With my thumbs and wrists splinted and bandaged I discovered that getting in a racing car wasn’t going to happen any time soon. Any leverage on those thumbs was white light painful and pretty much the rest of the summer was gone when the plaster and splints came off and stabilised supports took over. As I got the use of my hands back I got the next painful experience in my star reaching motor racing career…..the damage bill for the Mallory Park crash.
So, by what was effectively the end of the season, I had spent all but pennies of the money I had allocated for racing, started but not finished any of my races, had proper limp wrists and hands through muscle wastage and lack of use and needed a new helmet because it is impossible to get the smell of vomit out of a helmet lining. (Febreeze hadn’t been invented back in the Dark Ages, Ed)
It would be fair to say that my motivation had taken a dive in roughly the same direction as my bank balance and, again, like my bank balance, wasn’t coming back to healthy any time soon.
I found myself back at Jim Russell Racing the next year but with an ace up my sleeve. During the off season I had started a trophy manufacturing business and had done a deal to supply all the named graduation plaques and race winner trophies to JRR. In exchange I got to race and only pay my damage.
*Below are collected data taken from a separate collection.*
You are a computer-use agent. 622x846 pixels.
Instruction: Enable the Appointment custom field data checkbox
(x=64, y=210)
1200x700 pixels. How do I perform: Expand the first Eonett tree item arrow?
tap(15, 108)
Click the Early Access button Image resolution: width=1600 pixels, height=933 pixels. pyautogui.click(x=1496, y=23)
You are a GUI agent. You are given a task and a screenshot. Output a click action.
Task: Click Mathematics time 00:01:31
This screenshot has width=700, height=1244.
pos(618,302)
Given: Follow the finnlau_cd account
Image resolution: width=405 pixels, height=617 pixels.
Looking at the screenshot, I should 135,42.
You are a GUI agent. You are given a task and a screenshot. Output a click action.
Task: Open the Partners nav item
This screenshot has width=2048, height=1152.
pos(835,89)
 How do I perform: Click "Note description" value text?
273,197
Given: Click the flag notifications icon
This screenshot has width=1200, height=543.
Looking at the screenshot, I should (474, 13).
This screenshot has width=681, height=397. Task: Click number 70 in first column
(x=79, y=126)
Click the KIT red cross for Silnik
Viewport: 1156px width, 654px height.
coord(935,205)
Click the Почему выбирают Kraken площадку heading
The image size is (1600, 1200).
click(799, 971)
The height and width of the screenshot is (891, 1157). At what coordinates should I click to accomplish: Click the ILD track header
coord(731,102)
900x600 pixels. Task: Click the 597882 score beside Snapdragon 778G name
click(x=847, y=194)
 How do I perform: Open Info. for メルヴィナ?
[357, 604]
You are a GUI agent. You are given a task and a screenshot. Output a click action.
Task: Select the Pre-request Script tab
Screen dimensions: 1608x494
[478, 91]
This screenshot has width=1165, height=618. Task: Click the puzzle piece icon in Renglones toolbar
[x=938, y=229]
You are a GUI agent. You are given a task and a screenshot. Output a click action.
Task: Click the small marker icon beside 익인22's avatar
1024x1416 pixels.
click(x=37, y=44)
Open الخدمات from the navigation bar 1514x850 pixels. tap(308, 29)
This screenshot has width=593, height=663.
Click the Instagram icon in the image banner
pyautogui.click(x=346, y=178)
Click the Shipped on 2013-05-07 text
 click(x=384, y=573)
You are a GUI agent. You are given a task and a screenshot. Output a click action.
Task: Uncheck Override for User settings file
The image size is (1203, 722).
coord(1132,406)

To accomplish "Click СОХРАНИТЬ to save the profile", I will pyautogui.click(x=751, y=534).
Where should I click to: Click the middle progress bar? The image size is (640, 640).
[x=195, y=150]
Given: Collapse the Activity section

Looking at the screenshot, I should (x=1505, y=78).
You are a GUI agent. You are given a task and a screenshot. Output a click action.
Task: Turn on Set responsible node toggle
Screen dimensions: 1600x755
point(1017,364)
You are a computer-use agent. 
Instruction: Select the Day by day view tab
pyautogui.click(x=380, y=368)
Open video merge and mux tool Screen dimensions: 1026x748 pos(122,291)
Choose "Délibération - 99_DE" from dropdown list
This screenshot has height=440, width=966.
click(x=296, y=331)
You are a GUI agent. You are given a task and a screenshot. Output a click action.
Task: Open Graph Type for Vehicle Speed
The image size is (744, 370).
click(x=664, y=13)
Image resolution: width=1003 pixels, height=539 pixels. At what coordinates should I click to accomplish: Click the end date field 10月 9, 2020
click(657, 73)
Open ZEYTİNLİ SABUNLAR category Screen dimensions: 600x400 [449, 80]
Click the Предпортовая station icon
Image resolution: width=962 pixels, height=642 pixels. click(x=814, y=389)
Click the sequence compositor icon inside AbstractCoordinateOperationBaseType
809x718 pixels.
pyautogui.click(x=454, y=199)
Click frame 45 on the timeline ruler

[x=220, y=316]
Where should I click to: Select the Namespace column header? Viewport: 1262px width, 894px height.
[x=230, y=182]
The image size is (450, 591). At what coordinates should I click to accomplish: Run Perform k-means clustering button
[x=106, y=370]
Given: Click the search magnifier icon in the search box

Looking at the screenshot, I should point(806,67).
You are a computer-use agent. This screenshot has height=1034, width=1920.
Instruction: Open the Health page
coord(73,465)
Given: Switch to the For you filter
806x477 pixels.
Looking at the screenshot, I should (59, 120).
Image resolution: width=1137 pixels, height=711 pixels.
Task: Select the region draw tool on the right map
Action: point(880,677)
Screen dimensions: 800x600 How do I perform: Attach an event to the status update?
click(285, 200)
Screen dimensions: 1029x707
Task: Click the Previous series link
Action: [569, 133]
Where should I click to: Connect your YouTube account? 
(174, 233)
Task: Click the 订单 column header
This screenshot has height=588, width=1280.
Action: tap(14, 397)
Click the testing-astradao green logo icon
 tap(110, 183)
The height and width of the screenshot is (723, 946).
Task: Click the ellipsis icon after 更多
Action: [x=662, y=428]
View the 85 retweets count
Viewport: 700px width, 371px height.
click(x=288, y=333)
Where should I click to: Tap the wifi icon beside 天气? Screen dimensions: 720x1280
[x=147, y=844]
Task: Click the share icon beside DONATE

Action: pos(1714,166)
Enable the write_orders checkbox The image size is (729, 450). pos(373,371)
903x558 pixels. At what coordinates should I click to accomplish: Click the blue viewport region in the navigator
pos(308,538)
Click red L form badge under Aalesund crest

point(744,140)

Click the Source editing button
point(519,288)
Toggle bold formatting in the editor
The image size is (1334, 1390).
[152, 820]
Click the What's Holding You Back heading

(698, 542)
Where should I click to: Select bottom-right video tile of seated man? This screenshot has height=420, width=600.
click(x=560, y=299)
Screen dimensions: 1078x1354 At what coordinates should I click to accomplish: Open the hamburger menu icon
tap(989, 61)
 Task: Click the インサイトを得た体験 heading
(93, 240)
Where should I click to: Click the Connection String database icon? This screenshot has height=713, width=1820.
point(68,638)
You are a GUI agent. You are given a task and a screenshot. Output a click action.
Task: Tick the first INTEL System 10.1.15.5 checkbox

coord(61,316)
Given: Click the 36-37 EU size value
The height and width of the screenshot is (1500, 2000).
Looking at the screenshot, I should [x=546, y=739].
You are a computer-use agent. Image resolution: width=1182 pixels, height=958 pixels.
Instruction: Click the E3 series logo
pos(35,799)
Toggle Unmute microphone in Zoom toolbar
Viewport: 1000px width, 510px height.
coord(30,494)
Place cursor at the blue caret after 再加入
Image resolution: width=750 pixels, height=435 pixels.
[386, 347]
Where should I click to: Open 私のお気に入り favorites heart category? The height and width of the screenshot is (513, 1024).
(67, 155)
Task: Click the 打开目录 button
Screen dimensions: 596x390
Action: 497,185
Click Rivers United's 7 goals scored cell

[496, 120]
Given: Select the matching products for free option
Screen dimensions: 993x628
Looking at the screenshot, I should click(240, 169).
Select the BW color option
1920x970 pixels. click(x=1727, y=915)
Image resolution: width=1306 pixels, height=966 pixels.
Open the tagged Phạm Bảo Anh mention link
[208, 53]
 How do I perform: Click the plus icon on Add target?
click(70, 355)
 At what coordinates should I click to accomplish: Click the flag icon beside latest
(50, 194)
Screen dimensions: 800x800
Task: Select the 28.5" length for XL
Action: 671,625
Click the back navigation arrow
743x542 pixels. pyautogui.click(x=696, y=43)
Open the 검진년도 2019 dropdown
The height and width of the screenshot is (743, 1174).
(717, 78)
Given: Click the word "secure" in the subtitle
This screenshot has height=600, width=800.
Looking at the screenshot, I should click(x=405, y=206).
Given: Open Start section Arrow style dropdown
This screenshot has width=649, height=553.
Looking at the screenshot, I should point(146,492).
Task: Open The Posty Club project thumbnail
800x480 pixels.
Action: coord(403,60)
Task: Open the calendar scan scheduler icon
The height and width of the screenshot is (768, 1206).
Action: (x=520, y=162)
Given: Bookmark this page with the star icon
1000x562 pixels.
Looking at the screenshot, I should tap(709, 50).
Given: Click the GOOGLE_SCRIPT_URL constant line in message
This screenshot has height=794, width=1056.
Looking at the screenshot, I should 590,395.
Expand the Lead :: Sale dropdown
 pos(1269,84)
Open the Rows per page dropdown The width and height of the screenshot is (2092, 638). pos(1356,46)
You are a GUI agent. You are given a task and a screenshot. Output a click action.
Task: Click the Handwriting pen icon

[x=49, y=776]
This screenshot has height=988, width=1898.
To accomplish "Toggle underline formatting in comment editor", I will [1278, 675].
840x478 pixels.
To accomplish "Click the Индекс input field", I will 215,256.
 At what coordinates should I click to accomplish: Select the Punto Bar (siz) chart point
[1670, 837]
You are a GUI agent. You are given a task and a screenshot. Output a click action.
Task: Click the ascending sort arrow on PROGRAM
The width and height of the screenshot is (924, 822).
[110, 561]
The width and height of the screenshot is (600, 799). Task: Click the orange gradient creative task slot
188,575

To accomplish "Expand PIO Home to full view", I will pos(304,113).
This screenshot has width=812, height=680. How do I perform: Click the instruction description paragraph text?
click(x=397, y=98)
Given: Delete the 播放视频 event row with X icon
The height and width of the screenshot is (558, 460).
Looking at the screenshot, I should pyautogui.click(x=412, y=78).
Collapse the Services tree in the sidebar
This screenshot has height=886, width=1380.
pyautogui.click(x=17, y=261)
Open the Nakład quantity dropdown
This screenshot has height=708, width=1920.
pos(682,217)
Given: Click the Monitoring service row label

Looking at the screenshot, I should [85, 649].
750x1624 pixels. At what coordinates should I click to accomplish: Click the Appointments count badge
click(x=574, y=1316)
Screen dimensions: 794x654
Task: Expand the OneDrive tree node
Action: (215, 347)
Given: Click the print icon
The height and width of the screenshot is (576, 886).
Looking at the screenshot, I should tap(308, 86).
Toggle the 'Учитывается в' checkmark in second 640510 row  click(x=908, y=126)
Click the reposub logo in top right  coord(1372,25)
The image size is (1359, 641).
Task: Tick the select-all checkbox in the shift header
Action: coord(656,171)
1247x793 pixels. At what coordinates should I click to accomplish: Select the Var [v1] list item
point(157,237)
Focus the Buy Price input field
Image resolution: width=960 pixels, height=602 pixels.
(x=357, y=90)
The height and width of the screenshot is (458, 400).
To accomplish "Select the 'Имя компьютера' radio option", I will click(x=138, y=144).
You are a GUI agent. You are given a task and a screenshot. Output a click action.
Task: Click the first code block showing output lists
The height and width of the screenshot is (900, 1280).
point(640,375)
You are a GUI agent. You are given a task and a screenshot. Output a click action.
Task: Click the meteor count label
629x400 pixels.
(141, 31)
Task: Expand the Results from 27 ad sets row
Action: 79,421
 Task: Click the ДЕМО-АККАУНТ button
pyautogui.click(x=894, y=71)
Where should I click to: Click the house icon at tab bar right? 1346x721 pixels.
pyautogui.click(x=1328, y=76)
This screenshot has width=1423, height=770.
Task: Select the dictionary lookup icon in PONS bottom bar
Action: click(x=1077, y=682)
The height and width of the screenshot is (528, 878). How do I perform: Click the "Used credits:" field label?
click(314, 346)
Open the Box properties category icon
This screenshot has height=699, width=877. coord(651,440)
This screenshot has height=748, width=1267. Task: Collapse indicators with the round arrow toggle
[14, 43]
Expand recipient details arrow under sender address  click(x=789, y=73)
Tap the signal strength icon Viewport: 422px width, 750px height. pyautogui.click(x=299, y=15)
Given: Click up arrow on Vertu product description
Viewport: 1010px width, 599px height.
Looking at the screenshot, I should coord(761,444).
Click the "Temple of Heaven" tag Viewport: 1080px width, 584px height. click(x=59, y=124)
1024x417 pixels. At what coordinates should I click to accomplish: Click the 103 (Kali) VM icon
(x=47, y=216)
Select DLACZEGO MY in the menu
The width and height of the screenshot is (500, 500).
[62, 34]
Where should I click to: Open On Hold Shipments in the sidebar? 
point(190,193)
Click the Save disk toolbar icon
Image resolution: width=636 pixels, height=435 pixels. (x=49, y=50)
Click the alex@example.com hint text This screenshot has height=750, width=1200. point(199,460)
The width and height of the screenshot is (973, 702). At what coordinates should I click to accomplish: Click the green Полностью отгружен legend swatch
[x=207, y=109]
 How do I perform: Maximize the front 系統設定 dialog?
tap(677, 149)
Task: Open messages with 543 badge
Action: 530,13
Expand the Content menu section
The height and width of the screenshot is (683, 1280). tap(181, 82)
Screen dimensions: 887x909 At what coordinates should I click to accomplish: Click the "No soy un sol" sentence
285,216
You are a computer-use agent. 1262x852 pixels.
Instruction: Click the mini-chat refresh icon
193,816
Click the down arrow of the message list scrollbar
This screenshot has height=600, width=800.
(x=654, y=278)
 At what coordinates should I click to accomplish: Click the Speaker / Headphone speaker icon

In my mind I had hit the big time. Despite being a legend in my own lunchtime, I didn’t win, in fact I only made the podium a couple of times in the whole year. What did happen though was that I didn’t use a single penny of my damages pot.
This lasted the full season and in fact I supplied the trophies for a few years after that but I didn’t race beyond that year. I had got busy, got a mortgage and all of a sudden found myself on the treadmill of life with no feasible way of getting off – The National Lottery win was not possible as the National Lottery had not been invented – the only thing to win big was Littlewoods Pools (Look it up, yes, it is the same Littlewoods that is now “Very”).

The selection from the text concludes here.